**YOUR ASSIGNMENT**
Extend the passage on universities and the European Union's higher education goals, picking up after its closing question about whether a university diploma will be devalued.

**DOCUMENT EXTRACT**
In an ideal world, universities play an essential role in society by fostering innovation, increasing economic development and growth, and generally improving the well-being of citizens. They employ highly-qualified tutors, who pass on their knowledge and know-how to future generations while encouraging their highly talented and motivated students to question the status quo and to seek answers to questions that have hitherto remained unanswered.
Upon leaving university, the graduates’ task is to use their newly acquired knowledge and skills to improve the spiritual and material well-being of their fellow men. As educators, they transmit to the population at large our understanding of the complex world that surrounds us; as lawyers and theologians they help define the rules which we should abide by and peacefully resolve disputes; as economists they ensure that our limited resources are used in the best way possible and that our wealth grows; as engineers they provide us with up-to-date housing, transport and the technology that makes our lives safe and comfortable; as life scientists and medics they seek to improve our physical well-being.
Unfortunately, we do not live in an ideal world, so we need to ask the question of whether today’s universities fulfil the above roles, especially given the expectations of our politicians.
In anticipation of the challenges posed by the coming age of digitalisation, the European Union set itself three goals that should be attained by 2020: at least 40% of 30-34 year-olds should have higher education diplomas, at least 20% of graduates should have had a period of higher education-related study or training abroad, and at least 82% of graduates aged 20-34 who left education and training no more than three years before the reference year should be employed.
These are laudable goals, but can they be met? And if so, then at what price? Has the demand to provide a larger proportion of the population with university education and the consequent increase in the number of universities created a shortage of highly-qualified tutors? Has the dependence of universities on tuition fees resulted in the recruitment of larger numbers of less-talented students? Has this resulted in the lowering of standards? Will the worth of a university diploma be devalued?

**GIVEN DATA**
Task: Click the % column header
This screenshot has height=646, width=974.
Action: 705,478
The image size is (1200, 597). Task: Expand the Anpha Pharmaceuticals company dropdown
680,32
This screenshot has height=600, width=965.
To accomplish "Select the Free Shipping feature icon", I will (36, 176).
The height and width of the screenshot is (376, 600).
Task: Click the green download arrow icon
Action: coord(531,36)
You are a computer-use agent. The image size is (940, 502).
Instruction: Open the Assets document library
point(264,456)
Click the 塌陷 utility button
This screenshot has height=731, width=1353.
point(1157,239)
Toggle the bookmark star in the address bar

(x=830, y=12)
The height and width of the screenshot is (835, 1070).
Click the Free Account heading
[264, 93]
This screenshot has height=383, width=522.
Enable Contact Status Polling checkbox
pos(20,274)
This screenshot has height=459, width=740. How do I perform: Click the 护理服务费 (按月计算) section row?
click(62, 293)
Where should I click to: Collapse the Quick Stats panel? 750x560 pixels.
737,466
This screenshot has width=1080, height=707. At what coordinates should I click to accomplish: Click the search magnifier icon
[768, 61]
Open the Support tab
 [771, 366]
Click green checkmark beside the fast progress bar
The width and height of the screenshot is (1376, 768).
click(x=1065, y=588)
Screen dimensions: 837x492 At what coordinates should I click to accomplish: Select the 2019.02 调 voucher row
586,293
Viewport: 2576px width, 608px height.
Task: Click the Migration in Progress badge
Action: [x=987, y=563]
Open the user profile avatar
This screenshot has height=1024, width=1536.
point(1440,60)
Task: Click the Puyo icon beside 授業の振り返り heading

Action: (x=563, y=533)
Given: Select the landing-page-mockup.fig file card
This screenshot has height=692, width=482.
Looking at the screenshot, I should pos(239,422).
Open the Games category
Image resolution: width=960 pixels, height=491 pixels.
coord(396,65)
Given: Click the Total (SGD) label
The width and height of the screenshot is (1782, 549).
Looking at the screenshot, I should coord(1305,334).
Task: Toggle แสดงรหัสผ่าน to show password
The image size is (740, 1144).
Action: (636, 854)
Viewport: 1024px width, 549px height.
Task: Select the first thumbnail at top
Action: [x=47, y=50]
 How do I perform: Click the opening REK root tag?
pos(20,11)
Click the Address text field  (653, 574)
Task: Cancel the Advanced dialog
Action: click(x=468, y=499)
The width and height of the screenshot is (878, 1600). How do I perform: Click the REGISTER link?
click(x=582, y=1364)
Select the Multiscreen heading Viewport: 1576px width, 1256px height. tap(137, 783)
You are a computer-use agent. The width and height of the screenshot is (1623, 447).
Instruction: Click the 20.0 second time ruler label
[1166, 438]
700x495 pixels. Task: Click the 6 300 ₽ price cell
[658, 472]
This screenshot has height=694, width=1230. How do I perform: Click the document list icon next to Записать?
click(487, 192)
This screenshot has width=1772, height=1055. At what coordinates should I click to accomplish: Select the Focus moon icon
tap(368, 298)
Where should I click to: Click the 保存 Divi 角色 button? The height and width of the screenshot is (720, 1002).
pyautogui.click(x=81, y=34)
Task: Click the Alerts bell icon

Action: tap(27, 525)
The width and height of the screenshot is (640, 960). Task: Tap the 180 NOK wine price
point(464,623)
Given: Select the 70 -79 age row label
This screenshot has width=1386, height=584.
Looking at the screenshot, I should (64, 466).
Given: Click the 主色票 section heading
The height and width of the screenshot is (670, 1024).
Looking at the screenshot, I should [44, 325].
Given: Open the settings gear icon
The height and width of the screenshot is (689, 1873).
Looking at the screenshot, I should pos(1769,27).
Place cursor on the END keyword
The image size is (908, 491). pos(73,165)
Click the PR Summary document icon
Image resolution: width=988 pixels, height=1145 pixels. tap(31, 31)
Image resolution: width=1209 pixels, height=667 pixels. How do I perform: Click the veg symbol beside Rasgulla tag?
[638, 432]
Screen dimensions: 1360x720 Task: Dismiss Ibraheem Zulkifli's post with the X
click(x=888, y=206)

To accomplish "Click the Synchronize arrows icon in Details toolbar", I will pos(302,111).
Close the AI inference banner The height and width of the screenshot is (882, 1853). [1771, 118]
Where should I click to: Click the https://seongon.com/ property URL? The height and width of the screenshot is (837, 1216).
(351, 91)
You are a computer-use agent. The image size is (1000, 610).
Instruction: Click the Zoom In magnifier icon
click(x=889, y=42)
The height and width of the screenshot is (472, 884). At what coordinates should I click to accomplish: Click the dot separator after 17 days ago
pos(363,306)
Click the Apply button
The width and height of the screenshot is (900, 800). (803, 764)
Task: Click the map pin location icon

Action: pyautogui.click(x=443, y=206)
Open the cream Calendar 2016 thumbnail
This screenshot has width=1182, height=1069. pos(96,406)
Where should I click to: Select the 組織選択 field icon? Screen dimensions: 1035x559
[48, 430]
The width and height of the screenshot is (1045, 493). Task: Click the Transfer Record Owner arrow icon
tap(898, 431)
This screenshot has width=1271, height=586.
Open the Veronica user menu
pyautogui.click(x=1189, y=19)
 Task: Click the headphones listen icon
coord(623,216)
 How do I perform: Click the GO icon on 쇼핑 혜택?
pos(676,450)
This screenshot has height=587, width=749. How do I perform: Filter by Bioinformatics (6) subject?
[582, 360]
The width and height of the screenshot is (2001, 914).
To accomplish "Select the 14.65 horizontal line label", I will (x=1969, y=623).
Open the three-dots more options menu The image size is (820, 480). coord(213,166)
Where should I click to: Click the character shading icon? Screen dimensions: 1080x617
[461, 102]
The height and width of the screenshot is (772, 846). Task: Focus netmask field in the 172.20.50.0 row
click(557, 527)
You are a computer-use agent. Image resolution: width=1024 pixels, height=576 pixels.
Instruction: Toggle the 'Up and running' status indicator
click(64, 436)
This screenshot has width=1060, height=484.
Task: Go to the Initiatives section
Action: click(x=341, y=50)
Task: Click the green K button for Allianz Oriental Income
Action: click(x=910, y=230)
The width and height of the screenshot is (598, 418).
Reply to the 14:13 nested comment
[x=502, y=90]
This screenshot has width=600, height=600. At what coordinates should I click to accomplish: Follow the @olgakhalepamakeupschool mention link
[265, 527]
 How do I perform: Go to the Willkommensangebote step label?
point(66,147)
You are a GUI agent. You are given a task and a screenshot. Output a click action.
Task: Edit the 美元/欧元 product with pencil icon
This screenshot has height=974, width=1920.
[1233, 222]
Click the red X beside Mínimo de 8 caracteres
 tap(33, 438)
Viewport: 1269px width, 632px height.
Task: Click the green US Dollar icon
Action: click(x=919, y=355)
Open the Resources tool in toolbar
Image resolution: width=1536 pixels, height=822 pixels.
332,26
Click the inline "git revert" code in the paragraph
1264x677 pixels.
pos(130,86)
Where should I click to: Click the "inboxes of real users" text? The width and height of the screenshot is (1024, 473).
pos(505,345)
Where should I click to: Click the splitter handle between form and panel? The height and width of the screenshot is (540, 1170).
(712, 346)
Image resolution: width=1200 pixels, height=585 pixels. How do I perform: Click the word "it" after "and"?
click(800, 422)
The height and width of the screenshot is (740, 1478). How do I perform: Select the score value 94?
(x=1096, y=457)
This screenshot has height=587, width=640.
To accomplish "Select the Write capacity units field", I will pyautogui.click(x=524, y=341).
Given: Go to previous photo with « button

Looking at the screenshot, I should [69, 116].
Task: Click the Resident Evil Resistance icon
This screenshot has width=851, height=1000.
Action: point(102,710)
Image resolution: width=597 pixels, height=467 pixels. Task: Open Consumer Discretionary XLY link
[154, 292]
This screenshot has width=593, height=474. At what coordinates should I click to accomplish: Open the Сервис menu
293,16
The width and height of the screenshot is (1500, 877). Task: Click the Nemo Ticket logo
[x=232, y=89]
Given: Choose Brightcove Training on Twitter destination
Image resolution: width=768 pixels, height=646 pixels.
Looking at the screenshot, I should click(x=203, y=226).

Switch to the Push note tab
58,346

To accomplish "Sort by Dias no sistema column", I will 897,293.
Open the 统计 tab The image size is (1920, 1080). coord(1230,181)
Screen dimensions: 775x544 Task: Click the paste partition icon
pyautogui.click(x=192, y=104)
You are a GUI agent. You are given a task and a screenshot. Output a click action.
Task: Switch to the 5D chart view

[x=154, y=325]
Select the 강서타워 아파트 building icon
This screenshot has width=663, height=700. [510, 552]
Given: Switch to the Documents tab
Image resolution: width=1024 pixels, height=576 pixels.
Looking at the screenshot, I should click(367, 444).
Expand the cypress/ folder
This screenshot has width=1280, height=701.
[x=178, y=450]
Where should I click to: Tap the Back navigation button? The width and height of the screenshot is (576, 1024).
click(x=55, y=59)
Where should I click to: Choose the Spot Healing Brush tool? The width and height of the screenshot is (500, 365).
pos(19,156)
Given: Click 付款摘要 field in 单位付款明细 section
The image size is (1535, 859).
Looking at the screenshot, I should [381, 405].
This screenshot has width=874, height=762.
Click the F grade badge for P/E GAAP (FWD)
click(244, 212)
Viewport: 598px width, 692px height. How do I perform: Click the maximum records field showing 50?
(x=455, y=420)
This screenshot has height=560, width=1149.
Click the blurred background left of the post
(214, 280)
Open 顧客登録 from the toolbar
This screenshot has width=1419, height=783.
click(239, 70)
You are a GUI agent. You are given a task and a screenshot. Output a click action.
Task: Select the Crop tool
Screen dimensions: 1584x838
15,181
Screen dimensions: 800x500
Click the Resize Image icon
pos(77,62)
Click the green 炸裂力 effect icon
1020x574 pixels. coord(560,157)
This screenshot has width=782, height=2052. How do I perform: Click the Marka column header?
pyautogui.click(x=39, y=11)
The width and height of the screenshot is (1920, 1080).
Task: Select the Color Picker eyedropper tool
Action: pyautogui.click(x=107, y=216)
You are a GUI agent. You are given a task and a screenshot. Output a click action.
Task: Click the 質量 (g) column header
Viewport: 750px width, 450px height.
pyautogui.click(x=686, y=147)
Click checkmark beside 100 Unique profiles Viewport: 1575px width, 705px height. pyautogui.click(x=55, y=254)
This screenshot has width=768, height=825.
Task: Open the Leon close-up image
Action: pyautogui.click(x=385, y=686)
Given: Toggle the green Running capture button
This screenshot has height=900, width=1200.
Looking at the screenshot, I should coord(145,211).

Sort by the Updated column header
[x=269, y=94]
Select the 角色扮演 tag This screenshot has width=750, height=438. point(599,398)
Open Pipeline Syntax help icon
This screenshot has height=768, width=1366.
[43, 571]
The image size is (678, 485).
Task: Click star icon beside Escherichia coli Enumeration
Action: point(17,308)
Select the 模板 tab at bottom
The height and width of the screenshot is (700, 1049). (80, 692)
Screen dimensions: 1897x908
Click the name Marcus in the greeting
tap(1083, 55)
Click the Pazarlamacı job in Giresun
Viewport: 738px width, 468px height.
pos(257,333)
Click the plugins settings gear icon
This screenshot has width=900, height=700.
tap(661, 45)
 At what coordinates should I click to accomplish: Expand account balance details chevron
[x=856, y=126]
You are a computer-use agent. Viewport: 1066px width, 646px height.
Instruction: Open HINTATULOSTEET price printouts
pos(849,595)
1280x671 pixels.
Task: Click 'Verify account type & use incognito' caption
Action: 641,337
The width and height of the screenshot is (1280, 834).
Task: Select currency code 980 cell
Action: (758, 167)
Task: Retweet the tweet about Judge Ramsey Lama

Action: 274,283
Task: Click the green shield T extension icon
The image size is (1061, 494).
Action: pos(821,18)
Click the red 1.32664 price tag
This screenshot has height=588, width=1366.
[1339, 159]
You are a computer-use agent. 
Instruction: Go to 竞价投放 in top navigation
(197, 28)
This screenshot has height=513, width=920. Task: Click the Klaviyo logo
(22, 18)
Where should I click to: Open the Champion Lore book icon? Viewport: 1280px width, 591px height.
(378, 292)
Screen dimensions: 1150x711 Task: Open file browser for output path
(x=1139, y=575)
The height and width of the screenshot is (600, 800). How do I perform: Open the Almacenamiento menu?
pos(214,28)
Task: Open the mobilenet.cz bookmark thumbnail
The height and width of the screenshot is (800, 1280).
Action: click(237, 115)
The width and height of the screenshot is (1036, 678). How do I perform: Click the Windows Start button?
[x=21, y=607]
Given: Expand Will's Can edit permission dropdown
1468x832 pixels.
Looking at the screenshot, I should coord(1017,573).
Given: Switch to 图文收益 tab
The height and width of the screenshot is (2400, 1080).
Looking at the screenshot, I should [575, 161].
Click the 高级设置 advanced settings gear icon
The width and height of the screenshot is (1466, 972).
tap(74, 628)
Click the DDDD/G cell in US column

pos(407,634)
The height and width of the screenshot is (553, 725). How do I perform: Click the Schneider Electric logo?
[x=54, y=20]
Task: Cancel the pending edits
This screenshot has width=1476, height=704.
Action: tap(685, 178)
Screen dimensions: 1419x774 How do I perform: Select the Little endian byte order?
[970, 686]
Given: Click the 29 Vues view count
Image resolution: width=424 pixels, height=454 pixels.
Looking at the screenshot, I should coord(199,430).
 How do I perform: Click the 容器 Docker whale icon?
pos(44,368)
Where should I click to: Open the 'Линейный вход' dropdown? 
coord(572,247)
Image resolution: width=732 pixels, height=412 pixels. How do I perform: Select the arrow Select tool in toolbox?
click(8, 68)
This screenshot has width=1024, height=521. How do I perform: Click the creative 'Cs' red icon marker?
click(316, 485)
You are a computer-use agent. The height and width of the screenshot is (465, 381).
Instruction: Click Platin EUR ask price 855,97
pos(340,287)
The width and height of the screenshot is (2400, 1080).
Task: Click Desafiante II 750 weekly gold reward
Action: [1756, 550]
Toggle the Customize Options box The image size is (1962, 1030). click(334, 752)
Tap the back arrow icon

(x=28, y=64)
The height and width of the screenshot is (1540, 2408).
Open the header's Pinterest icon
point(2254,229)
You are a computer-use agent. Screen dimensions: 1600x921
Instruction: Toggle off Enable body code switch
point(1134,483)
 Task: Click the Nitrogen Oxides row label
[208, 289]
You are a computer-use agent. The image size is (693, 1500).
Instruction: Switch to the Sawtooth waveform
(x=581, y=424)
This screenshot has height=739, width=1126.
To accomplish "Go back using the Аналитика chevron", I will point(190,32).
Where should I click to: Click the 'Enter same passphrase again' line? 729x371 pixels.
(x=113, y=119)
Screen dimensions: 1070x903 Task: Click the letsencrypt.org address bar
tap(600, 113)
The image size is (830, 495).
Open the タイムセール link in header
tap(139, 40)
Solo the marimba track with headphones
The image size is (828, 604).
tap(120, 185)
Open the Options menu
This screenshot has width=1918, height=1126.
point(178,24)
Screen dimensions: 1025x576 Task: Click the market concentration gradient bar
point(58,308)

**RESPONSE AREA**
The answers to the above questions are both yes and no. Yes, if the institutions lower their admission standards and compete for students by offering degrees in subjects that do not challenge them intellectually, or by luring them with promises of an exciting social life. No, if the institutions strive to attract the best students by low student/tutor ratios, by recruiting tutors with impeccable academic qualifications and by encouraging original research at both graduate and postgraduate levels.
As a member of its International Scientific Advisory Board, I would like to see Masaryk University (MUNI) rank with the latter institutions. Founded “only” 100 years ago, it is still an infant compared to the 930-year-old University of Bologna or the 670-year-old Charles University (CU) in Prague. Regardless of its age, MUNI has been extremely successful; it is not only the second largest university in the Czech Republic (33,000 students compared to 49,000 at CU) but is also the second-highest in the country in terms of academic ranking.
Laudably, its current, progressive leadership has set itself the goal of changing the status quo and instigating changes that will help MUNI climb the ranking ladder and challenge CU for leadership. This is an ambitious task that will require a major effort, but one that is achievable provided that the effort is invested wisely.
One measure that will need to be adopted is to lower the student/tutor ratio by hiring young, highly-motivated academics with research experience in the world’s leading institutions (postdoctoral assistants, assistant professors). The second measure is to raise the standard of admissions at both graduate and postgraduate level.
The third measure, and one that is easily achievable, is to encourage top graduates, postgraduates and staff to act as MUNI ambassadors abroad and help raise the profile of Masaryk University throughout the whole world. This will make it easier to recruit the top students and staff and help position MUNI among the top universities while – and most importantly - enabling it to fulfil its role in society as a guarantor of progress.
Josef Jiřičný, the chairman of Masaryk University International Scientific Advisory Board.